Zero Hunger Challenge
About the Zero Hunger Challenge
First proposed at the UN Conference on Sustainable Development (Rio+20) in Brazil in June 2012, Secretary-General Ban Ki-moon’s Zero Hunger Challenge aims for a future where every individual has adequate nutrition.
The challenge of Zero Hunger means-
- 100% access to adequate food all year round
- Zero stunted children less than 2 years
- All food systems are sustainable
- 100% increase in smallholder productivity and income
- Zero loss or waste of food
The United Nations Secretary-General gives top priority to the elimination of hunger.
Eliminating hunger involves investments in agriculture, rural development, decent work, social protection and equality of opportunity. It will make a major contribution to peace and stability and to the reduction of poverty. It will contribute to better nutrition for all – especially women from the beginning of pregnancy and children under the age of two.

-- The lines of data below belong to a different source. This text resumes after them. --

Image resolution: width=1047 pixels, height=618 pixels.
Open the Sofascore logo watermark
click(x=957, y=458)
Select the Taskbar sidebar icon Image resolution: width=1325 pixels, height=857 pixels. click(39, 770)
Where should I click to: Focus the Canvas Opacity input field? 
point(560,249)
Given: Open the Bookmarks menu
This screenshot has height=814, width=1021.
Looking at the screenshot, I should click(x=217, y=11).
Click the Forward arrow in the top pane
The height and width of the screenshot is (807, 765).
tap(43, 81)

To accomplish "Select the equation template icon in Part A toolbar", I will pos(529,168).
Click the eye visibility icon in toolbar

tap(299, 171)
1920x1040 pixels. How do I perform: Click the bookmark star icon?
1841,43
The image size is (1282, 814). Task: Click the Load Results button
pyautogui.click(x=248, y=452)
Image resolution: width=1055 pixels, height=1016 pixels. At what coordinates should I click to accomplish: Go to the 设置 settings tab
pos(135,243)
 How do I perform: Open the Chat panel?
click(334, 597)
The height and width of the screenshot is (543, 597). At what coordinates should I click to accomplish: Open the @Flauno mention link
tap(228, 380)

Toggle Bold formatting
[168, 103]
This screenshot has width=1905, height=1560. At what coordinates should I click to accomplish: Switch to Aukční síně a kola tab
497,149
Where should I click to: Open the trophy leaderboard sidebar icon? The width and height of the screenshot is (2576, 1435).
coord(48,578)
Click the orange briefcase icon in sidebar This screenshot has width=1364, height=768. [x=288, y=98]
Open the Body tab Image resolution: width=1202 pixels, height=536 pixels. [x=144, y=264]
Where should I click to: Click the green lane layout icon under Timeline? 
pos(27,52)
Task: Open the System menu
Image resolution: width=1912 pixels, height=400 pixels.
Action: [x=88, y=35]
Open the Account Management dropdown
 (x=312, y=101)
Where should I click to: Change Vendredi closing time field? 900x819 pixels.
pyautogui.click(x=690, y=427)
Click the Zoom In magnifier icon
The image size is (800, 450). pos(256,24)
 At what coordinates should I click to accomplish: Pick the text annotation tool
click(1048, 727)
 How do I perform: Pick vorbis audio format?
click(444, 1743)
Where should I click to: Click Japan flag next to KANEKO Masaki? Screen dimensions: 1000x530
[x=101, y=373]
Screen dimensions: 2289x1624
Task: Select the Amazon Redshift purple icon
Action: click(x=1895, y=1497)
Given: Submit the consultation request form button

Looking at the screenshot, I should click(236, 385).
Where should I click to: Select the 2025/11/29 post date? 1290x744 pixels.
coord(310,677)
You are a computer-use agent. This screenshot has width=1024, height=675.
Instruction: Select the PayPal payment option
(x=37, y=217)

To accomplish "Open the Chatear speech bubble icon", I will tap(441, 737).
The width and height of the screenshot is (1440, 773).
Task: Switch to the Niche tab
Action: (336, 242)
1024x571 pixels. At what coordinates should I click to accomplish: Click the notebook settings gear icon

In few countries in the world is the Zero Hunger Campaign more relevant than for India. Despite rapid economic growth and sufficient food production, many still remain without access to adequate food and nutrition. Many children are stunted, i.e. are less tall than expected for their age. Faced with learning difficulties and limited employment opportunities as they grow older, they often face a life of poverty. A rising population coupled with changing climates and land use pressures increases the burden on the ecosystem to ensure enough food production. An overwhelmingly majority of India’s farmers are small and marginal farmers, i.e. holding less than one hectare of land. Many are not able to generate enough income to keep their families out of poverty, yet increasing their productivity is crucial to meeting India’s future food requirements. The challenge of food security is compounded by the significant loss of food, much of which can be attributed to poor post-harvest management and a lack of storage facilities.
The Government of India has evolved several social safety nets to address these challenges: the Public Distribution System; the Antodaya Anna Rozgar Yojana, the Mid-day Meal Scheme; the Mahatma Gandhi National Rural Employment Guarantee Act, and most recently in 2013, the landmark Food Security Act which aims to provide subsidized foodgrains to up to 75 percent of the rural population and 50 percent of the urban households.
The United Nations in India especially through its specialized agencies supports the Government of India in implementing its national missions and programmes aimed at strengthening food security and nutrition.
Convened by the World Food Programme (WFP) and Food and Agriculture Organisation (FAO), seven UN agencies in India including IFAD, ILO, UNDP, UNICEF and WHO are working together to improve the efficient and inclusive implementation of the public food distribution system.